History and Cultivation
In the 1880's South Sea pearls were first discovered off the northwest coast of Australia, near the city of Broome, in Roebuck Bay.
These oysters were also prized for the beautiful mother of pearl and were exported all over the world for buttons and other finery.
Within a few years, Australia became the world's top exporter of mother of pearl, meeting about roughly three-quarters of the world's demands.
Natural Pearl Formation
Oysters take nutrients from the microscopic particles and organisms in the ocean water by opening their shells slightly to allow water to flow in.
As a result, small irritants such as small ocean animals can also float in. Parasites can also drill right through the oyster's hard shell.
To protect itself, the oyster forms a sac around then secretes layer upon layer of nacre onto the irritant. After years, this results in a lustrous pearl.

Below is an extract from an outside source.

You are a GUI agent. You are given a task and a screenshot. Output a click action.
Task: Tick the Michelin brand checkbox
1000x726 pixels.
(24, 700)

South Sea Cultured Beginnings
In the 1950's, Australians established their first commercial pearl farm. New techniques and methods were developed in the following decades to nurture these fragile oysters and ensure future populations.
The farm was established at Brecknock Harbor. This is about 250 miles north of Broome.
The farm was assisted by a Japanese contingent in providing culturing technology and know-how. The bay was renamed Kuri Bay in honor of the man leading that Japanese team - Tokuichi Kuribayashi.
Today, it is the oldest and largest farm.
South Sea Pearls In History
At first, these oysters were plentiful and easily found in the sandy shallow waters of the bay. As demand grew and the oysters were being depleted in shallower waters, it became necessary to dive to greater depths.
Early diving and air delivery methods were developed at this time. One of the main methods was a hard hat diving. Dangers facing divers included the bends as well as strong tides, sharks, jellyfish and storms.
In the 1930's the oyster beds had been depleted and the natural industry declined.